Entries on finding words and elements
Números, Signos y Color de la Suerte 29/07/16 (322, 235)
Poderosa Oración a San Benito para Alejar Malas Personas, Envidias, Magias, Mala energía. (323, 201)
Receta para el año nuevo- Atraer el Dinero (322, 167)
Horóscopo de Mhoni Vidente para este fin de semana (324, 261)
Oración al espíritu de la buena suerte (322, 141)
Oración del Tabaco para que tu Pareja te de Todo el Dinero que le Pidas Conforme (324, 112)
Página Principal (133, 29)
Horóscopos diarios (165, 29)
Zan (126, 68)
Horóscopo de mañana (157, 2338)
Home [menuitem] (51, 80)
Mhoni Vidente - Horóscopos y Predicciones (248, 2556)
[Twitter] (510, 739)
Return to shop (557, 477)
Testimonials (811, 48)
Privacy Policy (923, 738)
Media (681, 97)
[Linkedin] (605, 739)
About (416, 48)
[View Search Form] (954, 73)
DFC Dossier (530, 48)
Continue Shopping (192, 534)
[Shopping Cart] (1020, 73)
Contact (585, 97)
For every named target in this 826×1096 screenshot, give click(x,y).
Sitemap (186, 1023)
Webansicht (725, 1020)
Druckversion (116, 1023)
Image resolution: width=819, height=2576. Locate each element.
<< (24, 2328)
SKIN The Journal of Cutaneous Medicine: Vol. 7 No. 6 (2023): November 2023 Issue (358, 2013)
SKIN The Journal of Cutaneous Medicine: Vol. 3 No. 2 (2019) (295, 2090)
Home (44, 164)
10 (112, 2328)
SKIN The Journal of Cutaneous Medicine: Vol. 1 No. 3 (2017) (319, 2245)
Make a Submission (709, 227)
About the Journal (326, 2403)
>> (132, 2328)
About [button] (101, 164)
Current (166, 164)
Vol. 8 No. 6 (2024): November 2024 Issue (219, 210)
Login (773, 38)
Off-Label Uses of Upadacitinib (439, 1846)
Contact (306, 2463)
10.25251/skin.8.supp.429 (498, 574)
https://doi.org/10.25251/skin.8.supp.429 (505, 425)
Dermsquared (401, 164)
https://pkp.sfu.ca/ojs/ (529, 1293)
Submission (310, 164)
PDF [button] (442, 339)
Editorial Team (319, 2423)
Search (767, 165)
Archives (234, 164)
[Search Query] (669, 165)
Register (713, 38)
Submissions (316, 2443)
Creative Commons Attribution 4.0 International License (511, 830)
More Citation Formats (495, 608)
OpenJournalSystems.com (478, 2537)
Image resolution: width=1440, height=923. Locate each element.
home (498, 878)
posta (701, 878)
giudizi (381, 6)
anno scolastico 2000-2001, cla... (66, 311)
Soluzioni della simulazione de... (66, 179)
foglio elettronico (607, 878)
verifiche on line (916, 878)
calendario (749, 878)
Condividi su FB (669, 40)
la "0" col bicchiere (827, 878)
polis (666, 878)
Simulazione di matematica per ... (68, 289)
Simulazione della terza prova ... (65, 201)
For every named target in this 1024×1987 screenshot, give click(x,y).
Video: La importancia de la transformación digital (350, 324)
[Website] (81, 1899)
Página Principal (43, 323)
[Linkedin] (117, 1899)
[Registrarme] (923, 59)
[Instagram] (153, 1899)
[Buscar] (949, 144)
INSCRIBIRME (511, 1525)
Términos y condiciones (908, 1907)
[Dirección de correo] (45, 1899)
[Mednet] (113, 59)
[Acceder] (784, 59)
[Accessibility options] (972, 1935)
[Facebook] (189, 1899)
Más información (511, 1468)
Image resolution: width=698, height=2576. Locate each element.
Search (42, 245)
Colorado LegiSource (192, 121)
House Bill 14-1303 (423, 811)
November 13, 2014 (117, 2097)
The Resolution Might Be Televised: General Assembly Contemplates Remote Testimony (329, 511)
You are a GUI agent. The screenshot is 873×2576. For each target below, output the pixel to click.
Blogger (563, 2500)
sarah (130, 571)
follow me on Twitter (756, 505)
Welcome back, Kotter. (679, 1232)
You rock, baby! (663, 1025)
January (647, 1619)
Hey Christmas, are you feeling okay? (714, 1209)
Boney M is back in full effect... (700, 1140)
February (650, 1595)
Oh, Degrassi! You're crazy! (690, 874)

EXERCISE — Copy the data word for word, starting at the line that contains "House Bill 14-1303 (423, 811)" and ending at the last line of the data.

TASK SOLUTION —
House Bill 14-1303 (423, 811)
November 13, 2014 (117, 2097)
The Resolution Might Be Televised: General Assembly Contemplates Remote Testimony (329, 511)
You are a GUI agent. The screenshot is 873×2576. For each target below, output the pixel to click.
Blogger (563, 2500)
sarah (130, 571)
follow me on Twitter (756, 505)
Welcome back, Kotter. (679, 1232)
You rock, baby! (663, 1025)
January (647, 1619)
Hey Christmas, are you feeling okay? (714, 1209)
Boney M is back in full effect... (700, 1140)
February (650, 1595)
Oh, Degrassi! You're crazy! (690, 874)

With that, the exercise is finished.